*** RECORD EXCERPTS ***

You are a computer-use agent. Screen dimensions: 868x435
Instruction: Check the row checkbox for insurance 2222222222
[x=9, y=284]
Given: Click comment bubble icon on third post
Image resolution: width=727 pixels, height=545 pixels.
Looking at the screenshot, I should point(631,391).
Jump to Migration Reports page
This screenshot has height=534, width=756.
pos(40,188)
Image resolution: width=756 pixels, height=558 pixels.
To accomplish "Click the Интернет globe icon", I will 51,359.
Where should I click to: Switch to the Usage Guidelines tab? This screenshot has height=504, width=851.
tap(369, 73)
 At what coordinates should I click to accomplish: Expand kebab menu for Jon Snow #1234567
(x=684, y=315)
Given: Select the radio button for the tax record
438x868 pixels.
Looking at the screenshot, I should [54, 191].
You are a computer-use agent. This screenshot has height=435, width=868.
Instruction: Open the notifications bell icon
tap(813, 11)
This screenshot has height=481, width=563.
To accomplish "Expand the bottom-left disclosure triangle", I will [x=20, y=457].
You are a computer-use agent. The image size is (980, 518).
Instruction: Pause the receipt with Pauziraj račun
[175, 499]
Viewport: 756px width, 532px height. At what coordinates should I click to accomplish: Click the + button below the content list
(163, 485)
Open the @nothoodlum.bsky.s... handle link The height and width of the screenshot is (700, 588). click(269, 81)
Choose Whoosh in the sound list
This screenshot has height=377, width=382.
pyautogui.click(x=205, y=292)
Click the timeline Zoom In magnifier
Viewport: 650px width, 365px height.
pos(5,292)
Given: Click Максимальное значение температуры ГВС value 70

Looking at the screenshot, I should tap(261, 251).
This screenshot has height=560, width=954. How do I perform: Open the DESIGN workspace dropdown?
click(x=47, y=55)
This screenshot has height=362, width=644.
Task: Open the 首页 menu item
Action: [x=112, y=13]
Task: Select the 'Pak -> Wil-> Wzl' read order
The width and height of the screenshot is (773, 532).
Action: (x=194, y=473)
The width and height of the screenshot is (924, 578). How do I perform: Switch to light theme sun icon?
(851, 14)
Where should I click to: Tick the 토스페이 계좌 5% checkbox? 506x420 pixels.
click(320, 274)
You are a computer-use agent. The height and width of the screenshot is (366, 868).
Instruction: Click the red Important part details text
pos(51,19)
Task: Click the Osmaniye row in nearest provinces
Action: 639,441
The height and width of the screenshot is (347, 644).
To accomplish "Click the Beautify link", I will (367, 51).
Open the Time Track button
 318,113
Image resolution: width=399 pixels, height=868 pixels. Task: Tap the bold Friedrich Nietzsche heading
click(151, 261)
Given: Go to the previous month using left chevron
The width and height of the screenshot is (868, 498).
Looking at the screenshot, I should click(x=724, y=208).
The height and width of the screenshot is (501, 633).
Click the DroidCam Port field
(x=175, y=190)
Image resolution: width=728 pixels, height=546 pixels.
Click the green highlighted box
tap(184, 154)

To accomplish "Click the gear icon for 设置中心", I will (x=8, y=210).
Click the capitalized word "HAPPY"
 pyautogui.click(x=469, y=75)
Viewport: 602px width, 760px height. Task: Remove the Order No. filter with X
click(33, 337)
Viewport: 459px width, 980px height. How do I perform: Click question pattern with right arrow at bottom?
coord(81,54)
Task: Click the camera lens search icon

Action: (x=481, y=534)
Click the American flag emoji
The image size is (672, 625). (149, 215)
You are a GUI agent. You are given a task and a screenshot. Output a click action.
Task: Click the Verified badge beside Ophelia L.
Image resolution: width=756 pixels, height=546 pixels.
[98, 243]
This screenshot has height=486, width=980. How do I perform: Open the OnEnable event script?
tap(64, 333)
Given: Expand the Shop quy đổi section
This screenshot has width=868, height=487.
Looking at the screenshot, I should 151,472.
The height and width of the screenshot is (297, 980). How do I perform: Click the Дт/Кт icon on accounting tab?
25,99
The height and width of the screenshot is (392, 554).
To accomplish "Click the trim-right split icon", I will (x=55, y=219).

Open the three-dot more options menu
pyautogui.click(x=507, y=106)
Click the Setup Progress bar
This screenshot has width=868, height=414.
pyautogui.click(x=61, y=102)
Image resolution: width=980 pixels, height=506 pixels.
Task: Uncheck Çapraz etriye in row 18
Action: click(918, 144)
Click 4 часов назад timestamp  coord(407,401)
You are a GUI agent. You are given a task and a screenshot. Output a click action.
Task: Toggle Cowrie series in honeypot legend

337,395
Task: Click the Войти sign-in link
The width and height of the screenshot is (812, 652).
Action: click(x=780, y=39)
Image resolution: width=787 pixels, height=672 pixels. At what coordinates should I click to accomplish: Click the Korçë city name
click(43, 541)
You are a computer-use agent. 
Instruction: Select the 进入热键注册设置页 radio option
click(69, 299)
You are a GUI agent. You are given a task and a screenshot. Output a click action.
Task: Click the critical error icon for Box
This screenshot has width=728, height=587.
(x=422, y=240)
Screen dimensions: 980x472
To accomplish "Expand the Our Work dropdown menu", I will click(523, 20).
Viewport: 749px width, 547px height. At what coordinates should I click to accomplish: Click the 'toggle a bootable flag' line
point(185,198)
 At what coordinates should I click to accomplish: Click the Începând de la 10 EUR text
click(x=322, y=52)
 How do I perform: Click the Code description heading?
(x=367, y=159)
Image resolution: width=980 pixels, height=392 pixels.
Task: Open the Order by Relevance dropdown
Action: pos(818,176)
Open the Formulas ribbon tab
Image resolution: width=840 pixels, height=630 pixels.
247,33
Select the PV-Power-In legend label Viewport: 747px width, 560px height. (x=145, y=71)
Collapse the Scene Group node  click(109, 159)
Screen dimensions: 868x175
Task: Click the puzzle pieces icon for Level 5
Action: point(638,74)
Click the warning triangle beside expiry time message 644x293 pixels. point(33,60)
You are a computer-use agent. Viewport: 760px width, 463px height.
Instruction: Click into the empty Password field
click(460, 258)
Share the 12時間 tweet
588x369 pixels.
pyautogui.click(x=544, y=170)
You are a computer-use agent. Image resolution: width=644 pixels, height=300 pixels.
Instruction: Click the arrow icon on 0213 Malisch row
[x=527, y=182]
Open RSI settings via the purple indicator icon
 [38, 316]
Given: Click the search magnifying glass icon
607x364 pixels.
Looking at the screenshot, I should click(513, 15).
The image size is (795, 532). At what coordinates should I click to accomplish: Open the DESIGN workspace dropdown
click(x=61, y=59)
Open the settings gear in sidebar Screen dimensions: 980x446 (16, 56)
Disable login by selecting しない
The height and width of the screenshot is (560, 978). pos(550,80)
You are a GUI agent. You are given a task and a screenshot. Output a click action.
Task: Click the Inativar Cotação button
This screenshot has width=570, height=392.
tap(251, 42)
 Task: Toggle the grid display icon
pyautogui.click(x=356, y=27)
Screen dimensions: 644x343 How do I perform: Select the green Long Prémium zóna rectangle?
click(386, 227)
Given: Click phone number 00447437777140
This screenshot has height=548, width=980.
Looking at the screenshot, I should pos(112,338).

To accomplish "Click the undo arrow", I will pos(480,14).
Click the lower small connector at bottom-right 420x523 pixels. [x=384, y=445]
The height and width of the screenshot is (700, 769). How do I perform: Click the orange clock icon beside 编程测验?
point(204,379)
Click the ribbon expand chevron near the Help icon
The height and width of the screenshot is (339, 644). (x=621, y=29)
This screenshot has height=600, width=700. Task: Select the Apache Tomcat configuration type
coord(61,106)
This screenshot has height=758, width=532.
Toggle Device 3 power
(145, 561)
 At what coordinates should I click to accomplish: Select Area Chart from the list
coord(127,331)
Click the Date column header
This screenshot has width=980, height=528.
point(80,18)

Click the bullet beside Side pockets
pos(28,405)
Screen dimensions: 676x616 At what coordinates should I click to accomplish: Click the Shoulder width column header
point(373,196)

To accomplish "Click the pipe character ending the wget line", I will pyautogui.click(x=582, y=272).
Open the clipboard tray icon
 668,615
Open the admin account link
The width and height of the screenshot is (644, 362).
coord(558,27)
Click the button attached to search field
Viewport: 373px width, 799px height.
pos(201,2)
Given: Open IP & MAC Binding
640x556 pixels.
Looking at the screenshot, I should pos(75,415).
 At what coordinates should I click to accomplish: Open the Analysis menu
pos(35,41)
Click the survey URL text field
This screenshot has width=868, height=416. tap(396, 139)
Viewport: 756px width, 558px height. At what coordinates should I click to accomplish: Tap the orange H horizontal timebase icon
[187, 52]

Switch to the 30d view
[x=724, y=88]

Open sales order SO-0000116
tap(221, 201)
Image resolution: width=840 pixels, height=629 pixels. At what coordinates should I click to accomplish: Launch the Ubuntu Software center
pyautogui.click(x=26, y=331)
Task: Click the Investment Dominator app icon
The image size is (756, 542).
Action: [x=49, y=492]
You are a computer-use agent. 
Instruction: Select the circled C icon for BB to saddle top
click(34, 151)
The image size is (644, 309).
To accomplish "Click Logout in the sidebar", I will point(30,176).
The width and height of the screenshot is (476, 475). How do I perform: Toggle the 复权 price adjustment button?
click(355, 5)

***

TASK TO COMPLETE ▸
Exact duplication is required for the lines above, from the line that contains "The height and width of the screenshot is (297, 980)." to the line that contains "Click 4 часов", inclusive; omit all others.

RESPONSE TO THIS TASK ▸
The height and width of the screenshot is (297, 980). How do I perform: Click the Дт/Кт icon on accounting tab?
25,99
The height and width of the screenshot is (392, 554).
To accomplish "Click the trim-right split icon", I will (x=55, y=219).

Open the three-dot more options menu
pyautogui.click(x=507, y=106)
Click the Setup Progress bar
This screenshot has width=868, height=414.
pyautogui.click(x=61, y=102)
Image resolution: width=980 pixels, height=506 pixels.
Task: Uncheck Çapraz etriye in row 18
Action: click(918, 144)
Click 4 часов назад timestamp  coord(407,401)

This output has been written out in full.